By DAVE SCHULTZ

The discussion over  the future  of  the city’s fire department will continue after a significant conversation about a recent professional report took place during Tuesday night’s council meeting.

No vote was taken, but people seemed much more amendable to talking about the department’s next move following the lengthy discussion. The air was cleared significantly, and everyone present had their say.

Four of the five council members — Josh Hunt, Roger Thornton, Rick  Elwell, and Scott Mentzer (Janella Stronczek was absent) — plus Mayor John Whicker and Clerk-Treasurer Tami Runyon all made comments.

Bluffton Fire Chief Don Craig also spoke to the topic. After representatives of the  McGrath Consulting Group Inc. expressed their opinions as to what  the city’s  fire service needed — one new fire station, no more full-time firefighters, and how it should work with Wells County EMS — Craig wrote a long email going through McGrath’s report almost point by point. Craig was asked by Whicker to lead off Tuesday night’s discussion, which he did — even though he said he really hadn’t come prepared to say anything.

Nevetheless, Craig said, he told the council that the McGrath report left a lot of questions and did not provide a lot of answers.

“I thought it took some shots at the fire department and I thought it was necessary to respond to those shots,” he said.

Craig said he still believed two fire stations — one on Spring Street next to the main Wells County EMS location and another north on Commerce Drive — should still be the city’s master plan.

“Today, do we need two stations? I don’t  know,” Craig  said. “But we’ve got to do something.”

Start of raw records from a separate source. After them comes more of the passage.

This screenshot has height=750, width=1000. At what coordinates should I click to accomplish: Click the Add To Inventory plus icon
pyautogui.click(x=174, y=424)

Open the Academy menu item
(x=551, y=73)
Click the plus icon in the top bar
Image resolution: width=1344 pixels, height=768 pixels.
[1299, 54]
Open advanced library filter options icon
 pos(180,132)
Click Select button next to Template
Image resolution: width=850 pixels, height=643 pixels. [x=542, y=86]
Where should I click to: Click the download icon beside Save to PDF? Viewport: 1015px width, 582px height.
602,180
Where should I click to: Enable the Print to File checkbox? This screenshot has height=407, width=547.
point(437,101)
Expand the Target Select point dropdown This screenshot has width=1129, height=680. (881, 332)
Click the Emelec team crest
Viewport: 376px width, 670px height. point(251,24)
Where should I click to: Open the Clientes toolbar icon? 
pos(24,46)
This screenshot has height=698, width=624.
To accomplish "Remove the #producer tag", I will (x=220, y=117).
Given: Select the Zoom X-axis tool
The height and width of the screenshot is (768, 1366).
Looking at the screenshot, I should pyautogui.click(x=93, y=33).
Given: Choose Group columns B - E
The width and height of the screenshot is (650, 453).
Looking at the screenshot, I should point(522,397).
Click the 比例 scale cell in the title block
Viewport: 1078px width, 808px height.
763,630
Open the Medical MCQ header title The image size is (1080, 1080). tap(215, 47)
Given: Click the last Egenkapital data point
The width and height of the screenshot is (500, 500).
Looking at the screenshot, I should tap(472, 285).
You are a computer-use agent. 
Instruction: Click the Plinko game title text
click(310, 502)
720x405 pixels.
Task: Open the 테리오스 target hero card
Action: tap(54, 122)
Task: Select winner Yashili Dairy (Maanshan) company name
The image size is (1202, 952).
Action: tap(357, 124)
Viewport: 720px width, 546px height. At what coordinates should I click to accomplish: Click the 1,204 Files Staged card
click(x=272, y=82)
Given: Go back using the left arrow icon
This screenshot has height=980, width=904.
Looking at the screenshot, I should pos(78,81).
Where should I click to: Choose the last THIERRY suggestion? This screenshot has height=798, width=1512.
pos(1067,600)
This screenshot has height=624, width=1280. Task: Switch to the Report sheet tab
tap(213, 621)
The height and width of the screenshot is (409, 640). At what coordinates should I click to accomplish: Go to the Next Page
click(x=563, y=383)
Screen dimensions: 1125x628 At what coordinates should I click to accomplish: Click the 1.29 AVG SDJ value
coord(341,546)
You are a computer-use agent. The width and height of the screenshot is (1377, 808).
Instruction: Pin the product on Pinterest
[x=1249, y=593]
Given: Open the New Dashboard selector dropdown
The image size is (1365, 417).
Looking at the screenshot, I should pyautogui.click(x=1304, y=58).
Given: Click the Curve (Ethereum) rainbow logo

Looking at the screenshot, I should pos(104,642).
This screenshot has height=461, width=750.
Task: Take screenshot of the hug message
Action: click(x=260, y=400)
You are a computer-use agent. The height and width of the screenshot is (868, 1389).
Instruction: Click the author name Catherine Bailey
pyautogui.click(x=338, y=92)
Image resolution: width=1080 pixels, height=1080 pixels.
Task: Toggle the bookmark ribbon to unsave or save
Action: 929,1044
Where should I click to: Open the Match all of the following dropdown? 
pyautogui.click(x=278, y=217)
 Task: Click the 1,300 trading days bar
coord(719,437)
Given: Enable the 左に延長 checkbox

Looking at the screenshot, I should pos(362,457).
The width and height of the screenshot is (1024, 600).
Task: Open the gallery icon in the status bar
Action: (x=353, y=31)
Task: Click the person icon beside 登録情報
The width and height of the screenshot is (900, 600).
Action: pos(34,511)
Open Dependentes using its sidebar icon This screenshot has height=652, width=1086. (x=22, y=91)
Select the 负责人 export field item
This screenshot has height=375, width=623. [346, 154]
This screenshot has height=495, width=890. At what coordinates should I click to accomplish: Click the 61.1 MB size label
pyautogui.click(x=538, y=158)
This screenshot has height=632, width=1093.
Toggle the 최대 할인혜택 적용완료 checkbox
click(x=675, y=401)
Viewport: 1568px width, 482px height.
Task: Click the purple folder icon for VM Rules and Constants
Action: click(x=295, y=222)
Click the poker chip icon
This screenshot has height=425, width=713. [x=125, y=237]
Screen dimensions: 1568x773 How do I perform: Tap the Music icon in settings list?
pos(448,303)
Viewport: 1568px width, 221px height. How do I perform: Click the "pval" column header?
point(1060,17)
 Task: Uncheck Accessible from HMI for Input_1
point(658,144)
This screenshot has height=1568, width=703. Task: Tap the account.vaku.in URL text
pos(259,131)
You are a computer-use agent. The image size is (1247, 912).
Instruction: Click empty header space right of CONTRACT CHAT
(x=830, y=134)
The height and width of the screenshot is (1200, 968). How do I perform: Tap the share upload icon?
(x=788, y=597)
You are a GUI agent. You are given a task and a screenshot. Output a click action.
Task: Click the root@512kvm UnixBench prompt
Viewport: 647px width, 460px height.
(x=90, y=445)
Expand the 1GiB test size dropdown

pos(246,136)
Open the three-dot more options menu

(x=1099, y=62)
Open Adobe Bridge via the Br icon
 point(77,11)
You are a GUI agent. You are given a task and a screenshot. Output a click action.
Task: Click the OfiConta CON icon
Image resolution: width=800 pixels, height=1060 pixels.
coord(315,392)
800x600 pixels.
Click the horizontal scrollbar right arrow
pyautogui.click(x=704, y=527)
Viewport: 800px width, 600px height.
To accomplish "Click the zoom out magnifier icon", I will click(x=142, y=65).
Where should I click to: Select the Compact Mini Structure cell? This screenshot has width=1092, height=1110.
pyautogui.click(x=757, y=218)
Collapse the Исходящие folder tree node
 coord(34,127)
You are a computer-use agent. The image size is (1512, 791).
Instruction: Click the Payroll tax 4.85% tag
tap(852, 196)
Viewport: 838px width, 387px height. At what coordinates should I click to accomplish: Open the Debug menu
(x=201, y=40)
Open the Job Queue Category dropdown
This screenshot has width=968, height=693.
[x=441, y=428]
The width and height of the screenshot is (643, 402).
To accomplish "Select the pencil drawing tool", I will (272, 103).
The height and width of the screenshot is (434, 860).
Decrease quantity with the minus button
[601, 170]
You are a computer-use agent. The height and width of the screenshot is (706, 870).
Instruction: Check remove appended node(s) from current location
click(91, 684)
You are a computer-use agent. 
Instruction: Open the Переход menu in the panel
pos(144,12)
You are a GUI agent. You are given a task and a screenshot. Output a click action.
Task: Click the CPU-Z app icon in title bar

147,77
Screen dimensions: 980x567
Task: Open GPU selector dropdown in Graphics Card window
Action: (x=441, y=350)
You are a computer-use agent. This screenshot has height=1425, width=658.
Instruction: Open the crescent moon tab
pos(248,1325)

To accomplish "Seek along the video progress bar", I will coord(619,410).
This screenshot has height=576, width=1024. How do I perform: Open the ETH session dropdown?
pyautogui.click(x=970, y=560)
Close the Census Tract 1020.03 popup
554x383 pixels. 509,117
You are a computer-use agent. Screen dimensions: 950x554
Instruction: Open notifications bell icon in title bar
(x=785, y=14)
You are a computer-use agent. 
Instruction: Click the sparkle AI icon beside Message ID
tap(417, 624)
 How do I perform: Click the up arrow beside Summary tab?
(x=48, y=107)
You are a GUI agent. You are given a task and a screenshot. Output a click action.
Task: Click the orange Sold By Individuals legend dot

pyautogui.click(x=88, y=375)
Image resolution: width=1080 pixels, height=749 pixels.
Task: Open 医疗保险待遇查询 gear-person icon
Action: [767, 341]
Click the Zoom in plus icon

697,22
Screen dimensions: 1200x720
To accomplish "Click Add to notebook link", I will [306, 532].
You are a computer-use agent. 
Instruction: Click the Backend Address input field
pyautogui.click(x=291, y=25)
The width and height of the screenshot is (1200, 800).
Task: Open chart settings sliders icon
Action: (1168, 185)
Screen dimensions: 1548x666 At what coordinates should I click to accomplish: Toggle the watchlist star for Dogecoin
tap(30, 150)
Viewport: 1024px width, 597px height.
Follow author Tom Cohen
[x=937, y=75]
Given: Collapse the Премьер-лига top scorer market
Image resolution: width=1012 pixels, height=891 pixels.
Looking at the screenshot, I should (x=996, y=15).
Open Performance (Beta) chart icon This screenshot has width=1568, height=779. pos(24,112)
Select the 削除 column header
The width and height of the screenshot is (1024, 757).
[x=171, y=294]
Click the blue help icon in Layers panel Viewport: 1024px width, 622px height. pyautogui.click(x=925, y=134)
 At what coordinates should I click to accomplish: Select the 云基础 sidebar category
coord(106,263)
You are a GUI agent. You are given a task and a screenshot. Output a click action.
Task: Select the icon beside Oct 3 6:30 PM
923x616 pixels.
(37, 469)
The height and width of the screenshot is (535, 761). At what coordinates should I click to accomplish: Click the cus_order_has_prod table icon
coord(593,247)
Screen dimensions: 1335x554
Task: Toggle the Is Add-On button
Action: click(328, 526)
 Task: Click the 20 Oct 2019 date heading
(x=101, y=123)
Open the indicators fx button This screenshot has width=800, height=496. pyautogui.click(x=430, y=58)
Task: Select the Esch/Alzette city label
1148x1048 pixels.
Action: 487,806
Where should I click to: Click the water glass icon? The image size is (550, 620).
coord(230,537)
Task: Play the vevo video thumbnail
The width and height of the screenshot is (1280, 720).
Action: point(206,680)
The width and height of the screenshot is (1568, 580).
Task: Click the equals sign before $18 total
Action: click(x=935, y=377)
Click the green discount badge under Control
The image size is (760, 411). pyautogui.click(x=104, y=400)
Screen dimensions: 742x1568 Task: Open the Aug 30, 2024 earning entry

Elwell, who urged the city to pay for the $32,000 McGrath study, wanted to make sure Craig knew who’s side he and the other council members were on.

“I want to say publicly that I don’t think there’s a person in this room that doesn’t support you or your deputy chief (Chris Wolf)  or anyone on your department,” Elwell said. 

Thornton repeated a contention he made last week that any decision to build a fire station just west of downtown, as recommended in the McGrath report, would involve the demolishing of currently-occupied houses. That, he said, was not a good move.

“I’m urging a serious review in our thinking of not just the study, but the task force report,” Thornton said, referring to the study group he led that met for nine months and recommended the construction of the two fire stations. “I think this is super important work. I think we all do.”

Mentzer said the agreements with Harrison and Lancaster townships, part of a fire territory setup, need to be rewritten so the city is not carrying what he considers to be an unfair amount  of the financial burden. “You are not going to get everything you need out of the (city’s) general fund,” Mentzer said to Craig.

Hunt said that the council “has to do the best was have to do for public safety but also for the taxpayer,” he said. 

As the conversation was winding down, Whicker spoke up.

“Are all of us committed to get space for a new fire station,” he said. “If we are truly committed to finding some answers to our space questions, how do we get there?”

Mentzer had earlier done some research, talking to fire chiefs in other communities about what they needed to do for their departments and communities, so Whicker assigned him some homework. He asked Mentzer to find out how other communities built their fire stations.

All agreed that the fire department needed a better record-keeping system, one of the centerpieces to the McGrath report. Craig said he’s been pushing for that for some time. Runyon suggested using American Rescue Plan funding for that purpose.

Hunt also had a suggestion — to move the police department out of the Police/Fire Building and let the fire department take over the facility. Right now, with the task force recommending two new fire stations, plans have been drawn up to expand the police department into the space that would be vacated by the fire department.

Also Tuesday night, the four council members present agreed to sign a connection agreement with the Wells County Regional Sewer District to treat effluent from Craigville when that collection system is built. The move was recommended by the Board of Works earlier in the day.